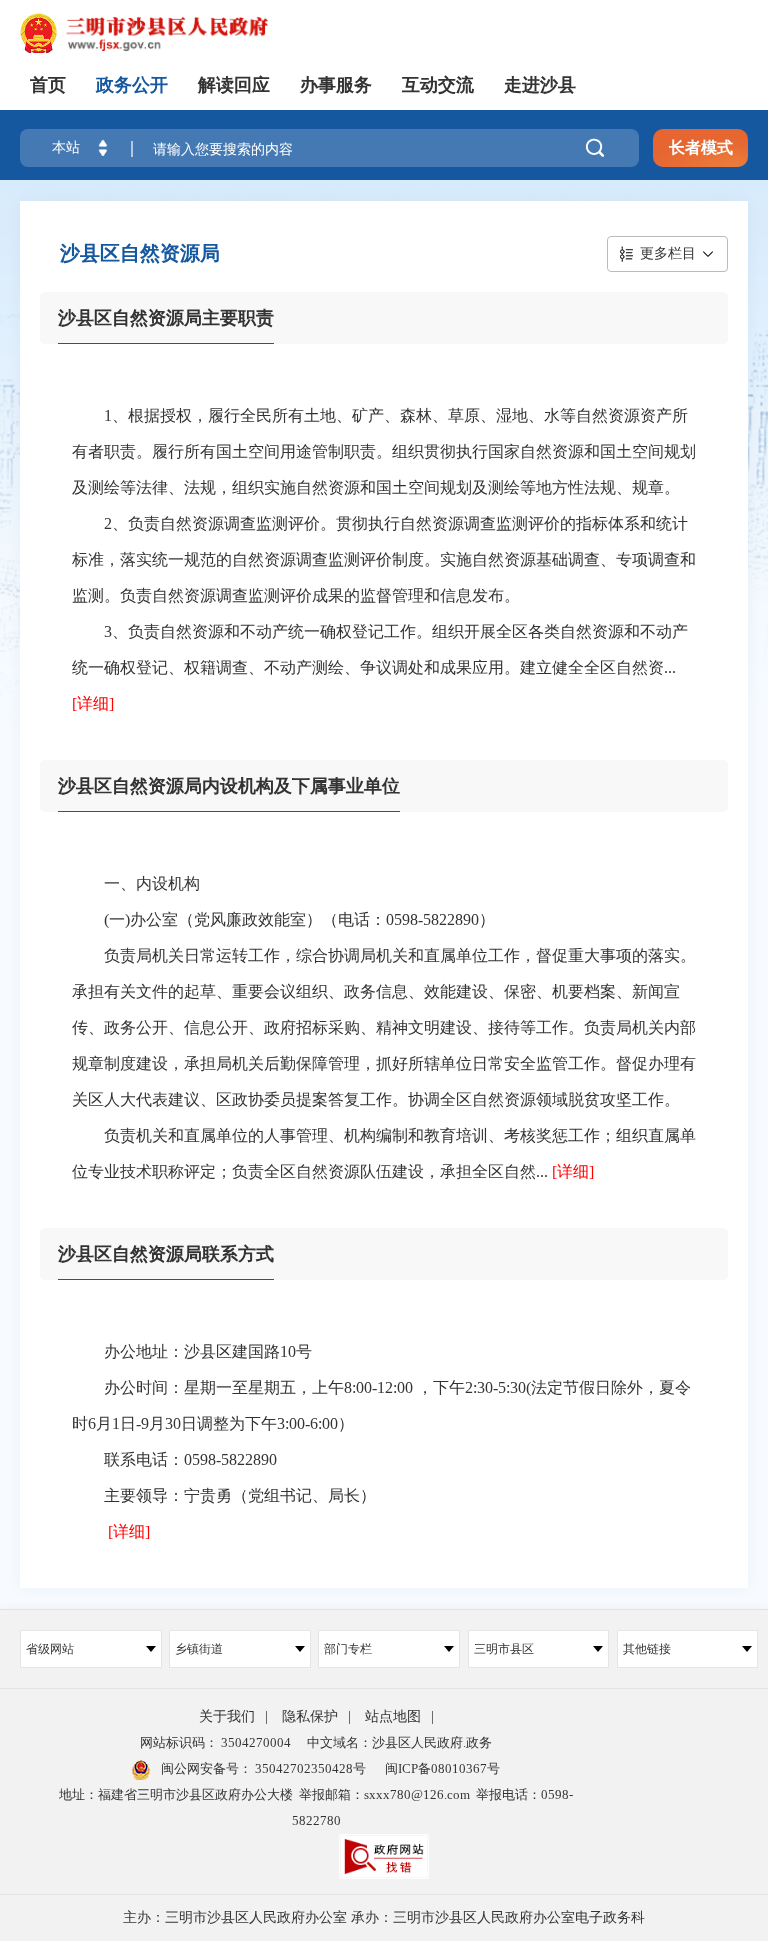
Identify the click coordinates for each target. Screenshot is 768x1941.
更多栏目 (668, 253)
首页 (48, 85)
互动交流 (438, 85)
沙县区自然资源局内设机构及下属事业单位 (229, 786)
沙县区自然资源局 (140, 253)
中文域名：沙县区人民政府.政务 (399, 1742)
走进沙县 (540, 85)
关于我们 (227, 1716)
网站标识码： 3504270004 (215, 1742)
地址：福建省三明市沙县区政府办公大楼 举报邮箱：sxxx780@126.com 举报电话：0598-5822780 (316, 1807)
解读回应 (234, 85)
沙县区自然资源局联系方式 (166, 1254)
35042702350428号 (309, 1768)
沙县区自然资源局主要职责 (166, 318)
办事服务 (336, 85)
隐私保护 (310, 1716)
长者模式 (701, 147)
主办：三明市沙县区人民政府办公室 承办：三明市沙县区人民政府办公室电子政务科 (384, 1917)
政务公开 (132, 85)
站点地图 (393, 1716)
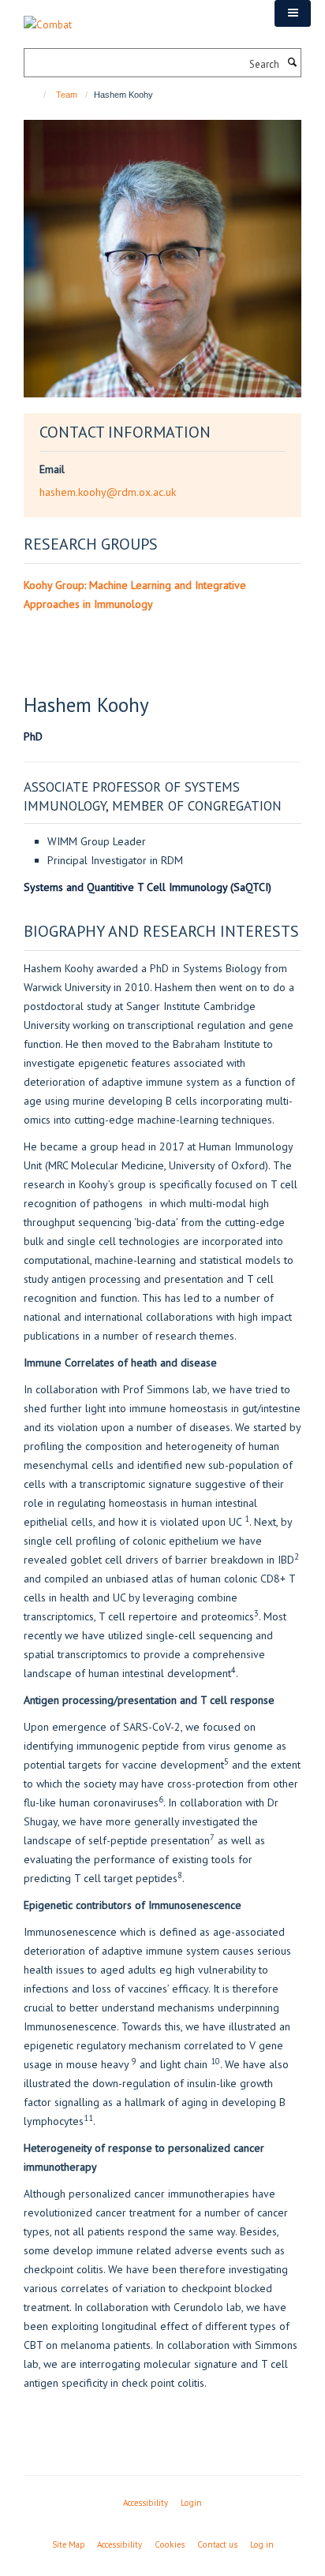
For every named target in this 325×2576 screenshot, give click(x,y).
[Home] (37, 94)
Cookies (170, 2544)
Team (66, 94)
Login (191, 2502)
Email (52, 469)
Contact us (217, 2544)
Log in (262, 2544)
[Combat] (48, 16)
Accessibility (145, 2502)
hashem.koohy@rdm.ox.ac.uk (107, 492)
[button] (293, 13)
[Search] (292, 63)
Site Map (68, 2544)
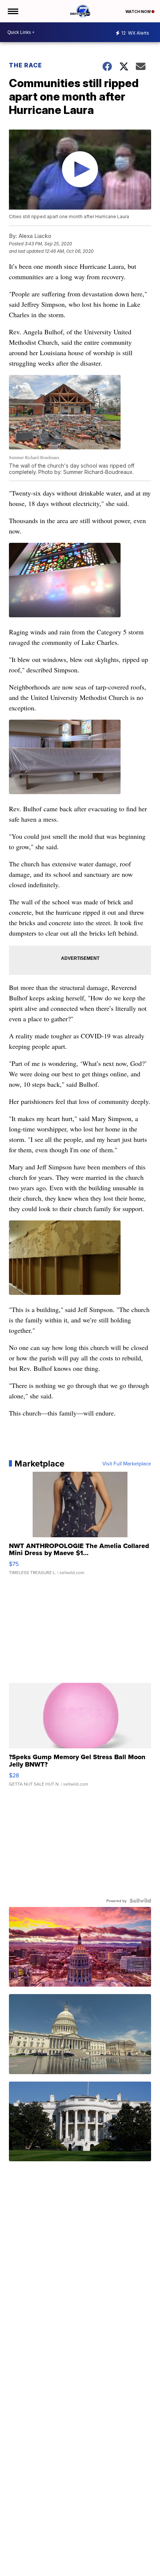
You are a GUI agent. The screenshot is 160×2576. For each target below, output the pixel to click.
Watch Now (138, 11)
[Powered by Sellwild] (140, 1900)
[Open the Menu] (12, 11)
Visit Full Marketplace (126, 1463)
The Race (26, 65)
==*==
▶ **Task goal**:
Word for word, return the material above; the pictures stay out.

▶ **Solution to this exercise**:
Identify the click coordinates for each target. Screenshot is 768x1941.
更多栏目 (668, 253)
首页 (48, 85)
互动交流 (438, 85)
沙县区自然资源局内设机构及下属事业单位 (229, 786)
沙县区自然资源局 (140, 253)
中文域名：沙县区人民政府.政务 (399, 1742)
走进沙县 (540, 85)
关于我们 (227, 1716)
网站标识码： 3504270004 (215, 1742)
地址：福建省三明市沙县区政府办公大楼 举报邮箱：sxxx780@126.com 举报电话：0598-5822780 (316, 1807)
解读回应 (234, 85)
沙县区自然资源局联系方式 (166, 1254)
35042702350428号 (309, 1768)
沙县区自然资源局主要职责 (166, 318)
办事服务 (336, 85)
隐私保护 (310, 1716)
长者模式 (701, 147)
主办：三明市沙县区人民政府办公室 承办：三明市沙县区人民政府办公室电子政务科 (384, 1917)
政务公开 (132, 85)
站点地图 (393, 1716)
For every named target in this 325×2576 screenshot, give click(x,y).
[Home] (37, 94)
Cookies (170, 2544)
Team (66, 94)
Login (191, 2502)
Email (52, 469)
Contact us (217, 2544)
Log in (262, 2544)
[Combat] (48, 16)
Accessibility (145, 2502)
hashem.koohy@rdm.ox.ac.uk (107, 492)
[button] (293, 13)
[Search] (292, 63)
Site Map (68, 2544)
You are a GUI agent. The screenshot is 160×2576. For each target below, output the pixel to click.
Watch Now (138, 11)
[Powered by Sellwild] (140, 1900)
[Open the Menu] (12, 11)
Visit Full Marketplace (126, 1463)
The Race (26, 65)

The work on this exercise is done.